I am reflecting on a great man who made a pivotal decision in my life. That person is Dr. Louis M. Thompson, Dean of Students in the College of Agriculture at Iowa State when I was a student there in the late 1970s. He is pictured below. On a warm early October day in 1977, a buddy and I nearly caused an international incident and a campus brawl at Iowa State as a result of the sophomoric stunt we pulled that day. An international conference on towing icebergs to Saudia Arabia was being held on campus and we decided to mock it by paddling a canoe and pulling a styrofoam iceberg behind it around Lake LaVerne, which faced the Memorial Union where the conference was held. We thought we were heroes, but as you can imagine, it blew up in our faces. You can read all the sordid details in Chapter 7 of my book Back to the Futures: https://www.amazon.com/Back-Futures-Crashing-Unraveling-Commodity/dp/B0BZ31TC7L
My buddy and I were called into Dean Thompson’s office the morning after our stunt, and for all the money in the world, I was sure we were going to be expelled. We were raked over the coals in the extreme. But Dr. Thompson showed us grace that we surely did not deserve and allowed us to stay in school. And guess what, in trying to encourage me to get on a more productive path, he told me I should consider graduate school and he shared with me the latest research he was working on. I did not know it but he was world famous for building statistical models to predict corn and soybean yields. Today, those models are known as “Thompson-style” crop weather models. One of his famous papers is shown below.

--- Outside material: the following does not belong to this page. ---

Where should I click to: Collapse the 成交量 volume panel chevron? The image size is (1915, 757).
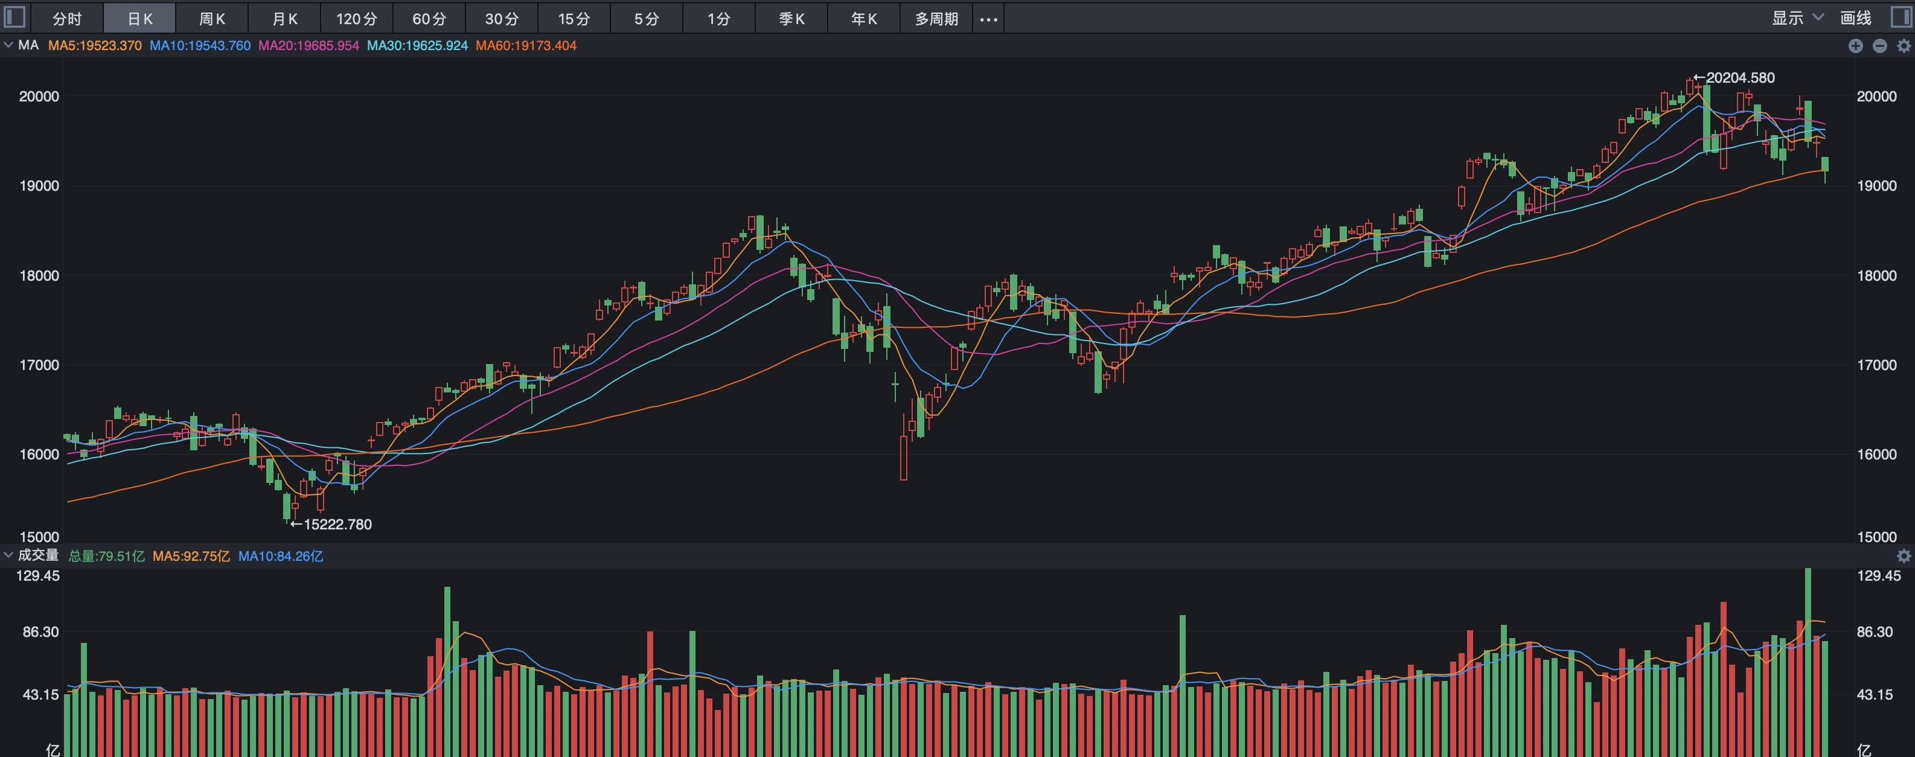(8, 555)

Dr. Thompson held my future in his hands that day. I cannot even imagine how my life might have turned out if I had been expelled. Maybe I continue in college somewhere else or maybe I don’t. It’s hard to see how I would have ever gotten back on track to go to graduate school and ultimately have a long and rewarding career in academics. Some debts you can never repay. I certainly owe a huge debt of gratitude to him. Here is to you, Dr. Thompson! I hope you will reflect today on his example and make a difference in someone’s life.
Finally, in the ultimate irony, I have spent much of my last 20 years building and analyzing the kind of crop weather models that Dr. Thompson pioneered and I first encountered on that October morning in 1977. You cannot make this stuff up! I sent out an email earlier this week about my latest crop weather modeling work on farmdoc daily: The Relative Impact of Crop Weather Variables on the U.S. Average Yield of Corn – farmdoc daily (illinois.edu).
Postscript: Dr. Thompson passed away in 2009. A few years earlier I worked up the courage to write to him and tell him about my research on crop weather modeling. He sent back a wonderful letter, which I treasure. Of course, he remembered who I was!